Примените прочитанное:
1. Воспроизведите без изменений отрывок текста о самобытности русского народа от слов «Самобытность русского народа» до слов «нас иной акт.» включительно.
2. Напишите продолжение текста о самобытности русского народа, начиная сразу после его последнего предложения.

Самобытность русского народа выражается в его особливом и своеобразном духовном акте. Под «актом» надо разуметь внутренний строй и уклад человека: его способ чувствовать, созерцать, думать, желать и действовать (см. «Н.3.», с. 279 – «О русском национализме»). Каждый из русских, попав за границу, имел, да имеет и ныне, полную возможность убедиться на опыте в том, что другие народы имеют иной, отличный от нас бытовой и духовный уклад; мы испытываем это на каждом шагу и с трудом привыкаем к этому; иногда видим их превосходство, иногда остро чувствуем их неудовлетворенность, но всегда испытываем их инородность и начинаем томиться и тосковать по «родине». Это объясняется самобытностью нашего бытового и духовного уклада; или, выражаясь кратчайшим словом, у нас иной акт.

[Записи набора данных]
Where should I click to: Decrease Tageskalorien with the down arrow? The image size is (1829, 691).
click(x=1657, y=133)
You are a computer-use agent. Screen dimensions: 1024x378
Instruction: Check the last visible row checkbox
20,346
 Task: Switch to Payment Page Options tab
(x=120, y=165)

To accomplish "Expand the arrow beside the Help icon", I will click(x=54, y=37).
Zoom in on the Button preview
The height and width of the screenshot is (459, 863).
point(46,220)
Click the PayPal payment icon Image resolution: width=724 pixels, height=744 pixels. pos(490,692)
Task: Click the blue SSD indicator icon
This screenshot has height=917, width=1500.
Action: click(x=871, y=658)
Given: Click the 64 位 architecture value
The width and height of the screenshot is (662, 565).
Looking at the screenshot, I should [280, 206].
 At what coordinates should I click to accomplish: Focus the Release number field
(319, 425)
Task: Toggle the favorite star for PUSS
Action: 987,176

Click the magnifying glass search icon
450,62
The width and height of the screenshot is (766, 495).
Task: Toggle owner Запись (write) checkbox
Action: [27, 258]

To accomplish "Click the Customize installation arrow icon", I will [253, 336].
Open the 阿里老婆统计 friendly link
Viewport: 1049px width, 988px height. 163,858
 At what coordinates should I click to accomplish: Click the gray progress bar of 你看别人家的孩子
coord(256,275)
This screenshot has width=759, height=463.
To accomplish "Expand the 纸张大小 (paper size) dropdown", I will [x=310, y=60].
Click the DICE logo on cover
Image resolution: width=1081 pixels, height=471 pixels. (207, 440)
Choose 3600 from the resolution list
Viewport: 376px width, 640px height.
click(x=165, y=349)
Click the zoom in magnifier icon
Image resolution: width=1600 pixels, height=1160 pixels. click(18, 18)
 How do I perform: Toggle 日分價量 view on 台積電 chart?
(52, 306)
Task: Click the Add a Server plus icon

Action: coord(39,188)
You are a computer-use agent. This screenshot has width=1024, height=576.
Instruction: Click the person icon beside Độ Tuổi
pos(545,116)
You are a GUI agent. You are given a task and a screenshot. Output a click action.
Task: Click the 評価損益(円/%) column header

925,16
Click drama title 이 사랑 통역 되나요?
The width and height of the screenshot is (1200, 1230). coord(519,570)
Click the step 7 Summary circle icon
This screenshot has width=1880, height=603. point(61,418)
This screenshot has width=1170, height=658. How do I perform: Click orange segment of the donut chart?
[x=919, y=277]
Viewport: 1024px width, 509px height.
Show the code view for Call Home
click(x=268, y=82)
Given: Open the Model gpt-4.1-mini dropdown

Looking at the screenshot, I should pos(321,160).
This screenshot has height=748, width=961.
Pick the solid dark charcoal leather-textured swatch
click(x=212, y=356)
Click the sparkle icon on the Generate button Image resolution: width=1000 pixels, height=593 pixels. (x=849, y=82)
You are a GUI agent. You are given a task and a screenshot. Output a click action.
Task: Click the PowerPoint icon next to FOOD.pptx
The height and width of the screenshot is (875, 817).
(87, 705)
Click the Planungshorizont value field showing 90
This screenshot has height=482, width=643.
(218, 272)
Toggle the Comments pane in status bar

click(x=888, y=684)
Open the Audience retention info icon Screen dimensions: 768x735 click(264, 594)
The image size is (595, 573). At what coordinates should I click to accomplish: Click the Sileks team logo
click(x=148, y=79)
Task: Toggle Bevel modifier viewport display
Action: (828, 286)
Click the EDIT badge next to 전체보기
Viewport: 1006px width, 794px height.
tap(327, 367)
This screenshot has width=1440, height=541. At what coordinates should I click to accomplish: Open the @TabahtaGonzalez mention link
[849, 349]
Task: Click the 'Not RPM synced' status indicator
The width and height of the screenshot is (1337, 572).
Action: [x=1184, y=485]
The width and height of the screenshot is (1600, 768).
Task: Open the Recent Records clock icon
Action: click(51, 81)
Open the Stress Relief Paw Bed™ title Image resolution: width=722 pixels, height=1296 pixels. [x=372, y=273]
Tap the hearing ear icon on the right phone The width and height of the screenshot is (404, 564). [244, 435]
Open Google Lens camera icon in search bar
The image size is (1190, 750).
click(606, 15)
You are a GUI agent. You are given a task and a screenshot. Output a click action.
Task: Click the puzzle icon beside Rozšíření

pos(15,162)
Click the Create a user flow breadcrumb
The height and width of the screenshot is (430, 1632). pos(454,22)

Ответы к заданиям:
1.
Самобытность русского народа выражается в его особливом и своеобразном духовном акте. Под «актом» надо разуметь внутренний строй и уклад человека: его способ чувствовать, созерцать, думать, желать и действовать (см. «Н.3.», с. 279 – «О русском национализме»). Каждый из русских, попав за границу, имел, да имеет и ныне, полную возможность убедиться на опыте в том, что другие народы имеют иной, отличный от нас бытовой и духовный уклад; мы испытываем это на каждом шагу и с трудом привыкаем к этому; иногда видим их превосходство, иногда остро чувствуем их неудовлетворенность, но всегда испытываем их инородность и начинаем томиться и тосковать по «родине». Это объясняется самобытностью нашего бытового и духовного уклада; или, выражаясь кратчайшим словом, у нас иной акт.

2.
Русский национальный акт сложился под влиянием четырех великих факторов: природы (континентальность, равнина, климат, почва), славянской души, особливой веры и исторического развития (государственность, войны, территориальные размеры, многонациональность, хозяйство, образование, техника, культура). Невозможно осветить все это сразу: Об этом есть книги, – то драгоценные (Гоголь Н., «В чем же, наконец, существо русской поэзии»; Данилевский Н., «Россия и Европа»; Забелин И., «История русской жизни»; Достоевский Ф., «Дневник писателя»; Ключевский В., «Очерки и речи»), то мертворожденные (Чаадаев П., «Философские письма»; Милюков П., «Очерки по истории русской культуры»). В понимании и толковании этих факторов и самого русского творческого акта – важно оставаться предметным и справедливым, не превращаясь ни в фанатического «славянофила», ни в слепого для России «западника». И это особенно важно в том основном вопросе, который мы здесь ставим – о Православии и Католичестве.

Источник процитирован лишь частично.